In dit religieuze panorama wordt Woutertje een pastorale naïveteit aangemeten, die in elk geval niet overeenkomt met Eduards eigen geloofsbelevenis in zijn kinderjaren. In de verlovingsbrieven stelt hij zichzelf voor als een kleine theologant, die ‘ten genoege van mijnen eerwaardigen Leraar’ op de doopsgezinde catechisatie over alle bijbelse zaken kon meepraten als de beste. ‘Dat beloofde wat voor de toekomst, niet waar? Welnu, veel wat zeker scheen, heeft zich in twijfel opgelost en ik heb een “ik weet het niet” gereed voor menige vraag, die ik toen klaar en duidelijk vond’.
Het stadium van de religieuze twijfel wordt gevolgd door de zekerheid van de afwijzing. Toch blijft ook in deze afwijzing altijd een flink stuk ‘doopsgezinde’ afwijzing zichtbaar. De invloed van zijn bijbelse jeugd is niet alleen zeer zichtbaar gebleven in zijn stijl, zijn voorliefde voor parabelen, gelijkenissen, geschiedenissen, bijbelse vervloekingen en wat dies meer zij. Het gaat ver, té ver, om in de zaak Lebak het primaat van de persoonlijke ethiek en de achterdocht tegen de overheid meer dan een bijrol te geven als hij diezelfde overheid eerst zeventien jaar had gediend. (Hoewel op zijn manier.) Het gaat niet te ver binnen het directe terrein van de moraal op een kenmerk van Dekkers atheïsme te wijzen.
In het midden van de 19e eeuw werd het nieuwe atheïsme door drie stromingen gevoed. Het had pantheïstische trekken, waarin - als bij de eigenlijke stichter van De Dageraad Franz Junghuhn - ‘de ganse Natuur mijn God is’. De meer filosofische benadering was die van het wijsgerig materialisme. En de derde weg was die van Dekker: de volstrekte afwijzing van kerk en dominee tegenover de aanvaarding van Jezus, niet als zoon Gods, maar als een ‘gewoon’ profeet met een juiste moraalleer. Jezus als moralist was Dekkers man. Zijn atheïsme was, net als de leer van Jezus, anti-autoritair, anti-militairistisch, vol heilsverwachting en sterk moralistisch - allemaal kenmerken van de doopsgezinde leer, maar dan een geseculariseerde doopsgezindheid.

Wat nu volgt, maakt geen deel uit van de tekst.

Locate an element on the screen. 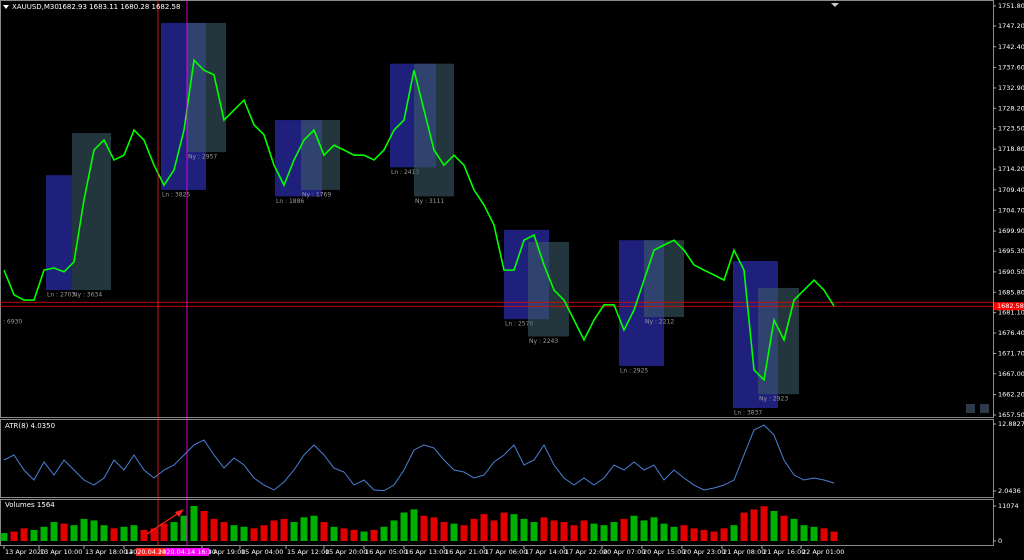 The width and height of the screenshot is (1024, 560). atr-frame is located at coordinates (497, 458).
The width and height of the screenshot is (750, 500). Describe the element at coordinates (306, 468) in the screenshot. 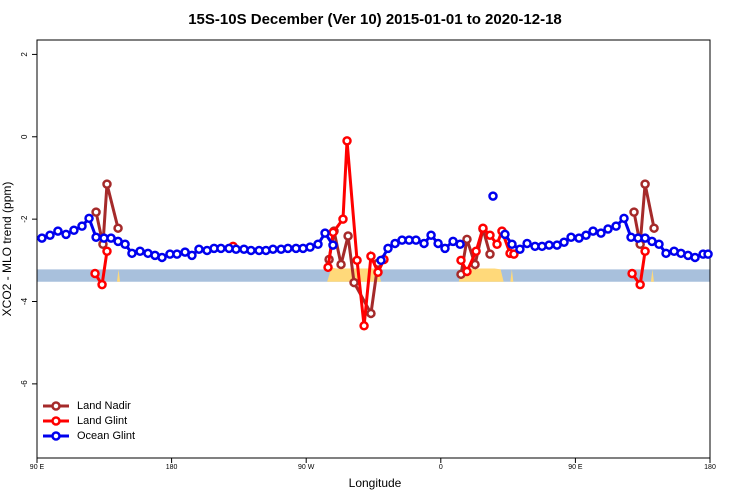

I see `x-tick-label: 90 W` at that location.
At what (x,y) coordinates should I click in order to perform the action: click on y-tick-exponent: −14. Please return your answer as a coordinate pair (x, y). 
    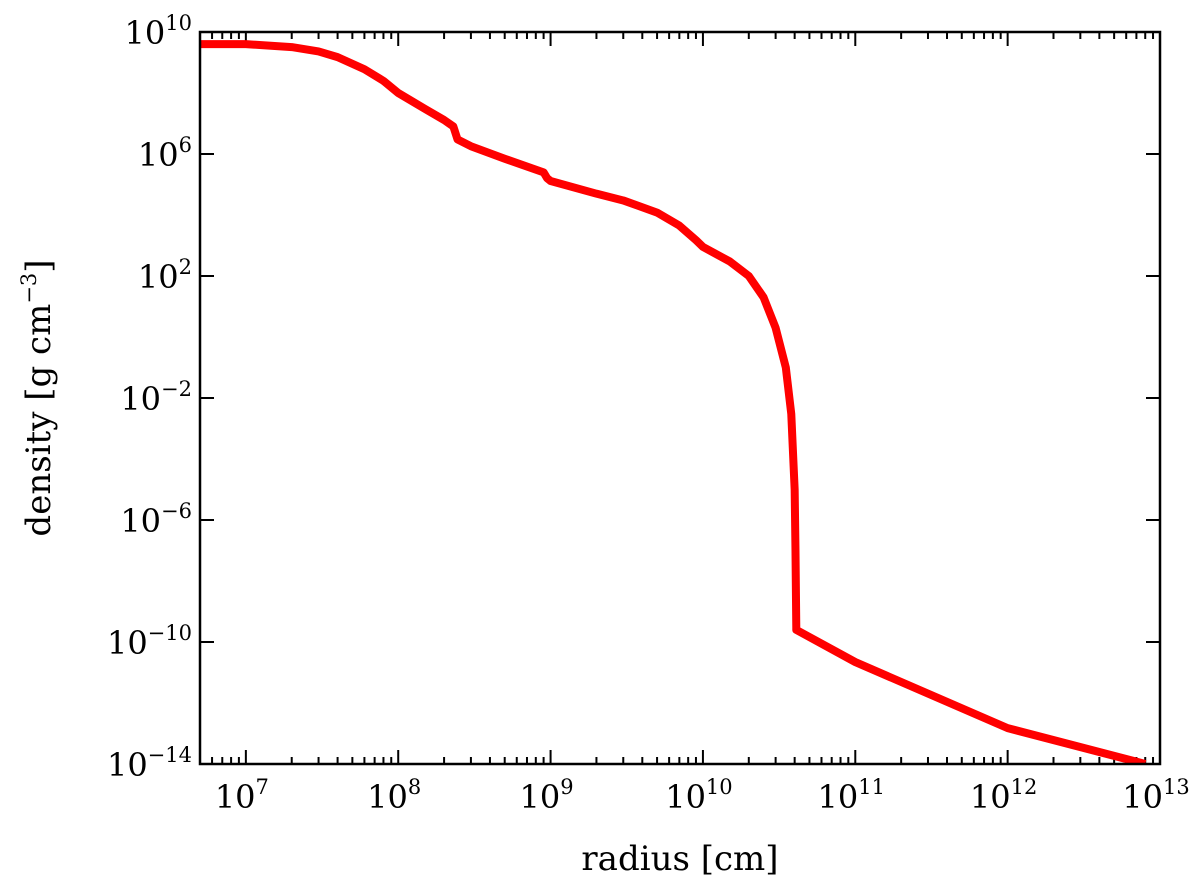
    Looking at the image, I should click on (170, 755).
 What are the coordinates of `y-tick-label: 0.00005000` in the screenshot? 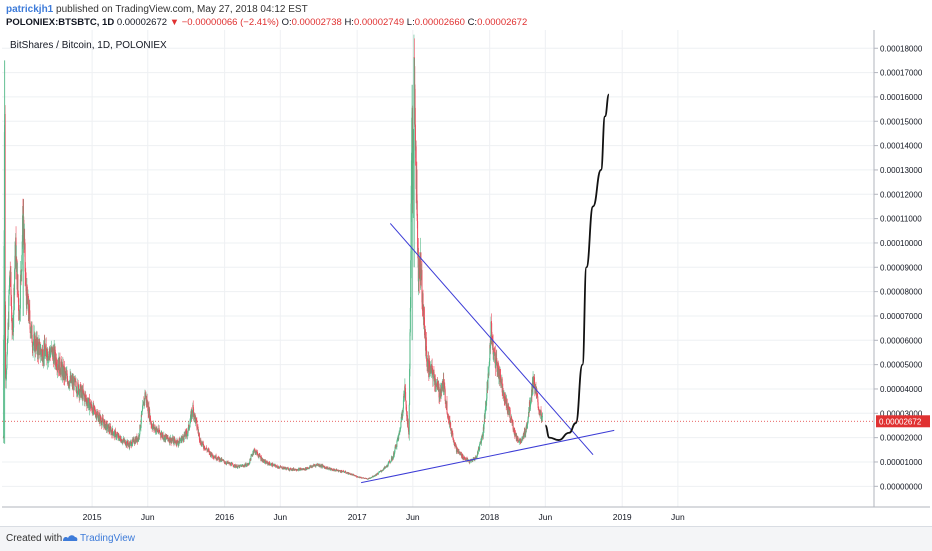 It's located at (902, 366).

‘Ik heb in veel opzichten eerbied voor Jezus, maar niet voor 't zogenaamde Christendom’. Dit Idee 186 is in tal van vormen door het latere werk van Multatuli heen te vinden.
Juffrouw Laps zou het, met handhaving van de kritiek op kerk en dominee, iets anders uitgedrukt hebben, maar professor Samuel Muller van de Doopsgezinde Kweekschool zou er niet van staan te kijken.